ʿĀREF QAZVĪNĪ, ABU’L-QĀSEM (ca. 1300-1352/1882-1934), poet, musician, and singer during and after the Constitutional Revolution.
ʿĀref was born in Qazvīn, where he studied Persian language and grammar and also some music. His father Mollā Hādī earned his dislike by forcing him to go in for pā-menbarī in order to learn rawża-ḵᵛānī (martyrdom-recitation) and join the ranks of the mollas. About 1316/1898 he went to Tehran, where thanks to the “beauty of his voice,” he was introduced to some of the capital’s leading men, including Mīrzā ʿAlī-Aṣḡar Khan Amīn-al-solṭān, Atābak-e Aʿẓam; later he came to the attention of Moẓaffar-al-dīn Shah, who had him enrolled in the ranks of the royal valets (farrāšān-e ḵalwat); he found this distasteful and finally managed to obtain release. In private life, ʿĀref became “a rogue, an arak-drinker, and a profligate,” a condition aggravated by the failure of his marriage. His rash utterances led to a takfīr (excommunication from Islam) being issued against him. In his last years he became withdrawn and suspicious and was described by some who met him as ill-natured and hot-tempered. A bronchial disorder which finally prevented him from singing added to his despair. Despite his fame and the success of his concerts, which yielded a substantial income, he spent most of his life, and especially his last years, in such misery that he longed for an early death.
ʿĀref “devoted his art to the people” (Āryanpūr, Az Ṣāba tā Nīmā II, p. 357) and used poetry as an effective means of expressing political ideas and stirring emotions. A whole-hearted supporter of the constitutionalists, he left Iran for Turkey with other militants in 1334/1916 and stayed at Istanbul for some time. A single qaṣīda is all that survives from before this journey. A few years later he joined Colonel Moḥammad-Taqī Khan Pesyān who had rebelled in Khorasan (1339-40/1921). When Pesyān died in a clash with Zaʿfarānlū Kurds, he mourned his death in several poems including a famous taṣnīf. He also supported Sardār-e Sepah, the future Reżā Shah, in his call for abolishing the monarchy and the establishment of a republican state. His poetry totals about 150 in the ḡazal, taṣnīf, qeṭʿa, and maṯnawī forms. A fine calligrapher, he studied and copied the poetry of Saʿdī and Ḥāfeẓ. He sometimes wrote melodious verses in a literary style, but, elsewhere he introduced slang that accorded well with the subject and mood; thus Malek-al-šoʿarāʾ Bahār described him as a “poet of the common people.” His most important and impressive works are his taṣnīfāt (song lyrics), which he composed in response to political events of the day and sang to large and enthusiastic audiences. The taṣnīf had sunk to banality in wording and content, but he was able to impart a poetic quality to it. He had little knowledge of formal music but possessed an extraordinarily keen ear; he was both a good judge of music and an original composer. Despite his boasts of mastery, he owed his fame mainly to the mood of the time and the revolutionary content of his poems. His autobiography and some letters are preserved. He eventually went, or according to one source was banished, to Hamadān where he spent his remaining years in solitude and poverty. He died on 1 Bahman 1312 Š./21 January 1934 and was buried in the courtyard of the Ebn Sīnā mausoleum.
Bibliography:
Kollīyāt-e dīvān-e Mīrzā Abu’l Qāsem ʿĀref Qazvīnī, ed.

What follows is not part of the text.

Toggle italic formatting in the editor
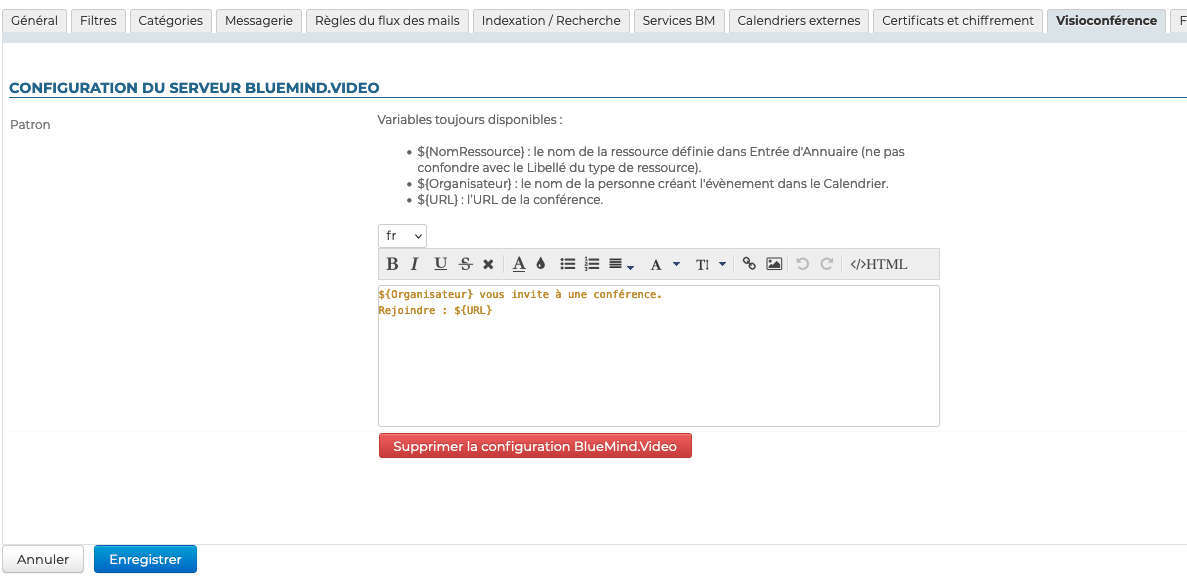The height and width of the screenshot is (585, 1187). [x=414, y=264]
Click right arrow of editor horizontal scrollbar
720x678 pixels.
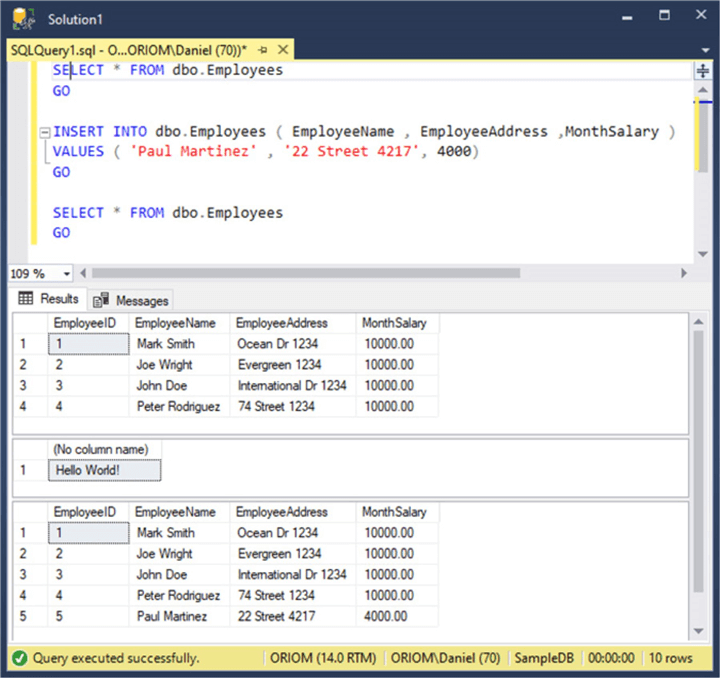click(x=684, y=273)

ʿA. Sayf Āzād, 4th ed., Tehran, 1342 Š./1963 (containing ʿĀref’s poems, autobiography, and some letters).
Y. Āryanpūr. Az Ṣabā tā Nīmā, Tehran, 1350 Š./1971, II, pp. 146-5l, 160-68, 349-61.
Ḡ. Rīāżī, Jāvedāna Īraǰ Mīrzā wa bargozīda-ye āṯāraš, Tehran, 1335 Š./1976.
Browne, Lit. Hist. Pers. IV, pp. 223, 345.
Idem, The Press and Poetry of Modern Persia, Cambridge, 1914, pp. 251-53.
V. Kubíčková, in Rypka, Hist. Iran. Lit., pp. 372-73.
A. Bombaci, “Il poeta nazionalista ʿĀref di Qazvīn,” Oriente Moderno 25, 1945, pp. 42-53.
[H. Ḡ. Qāʾem-panāh, ʿĀref Qazvīnī šāʿer-e mellī-e Īrān, Moscow, 1971, in Russian.] Bāmdād, Reǰāl I, pp. 59-60.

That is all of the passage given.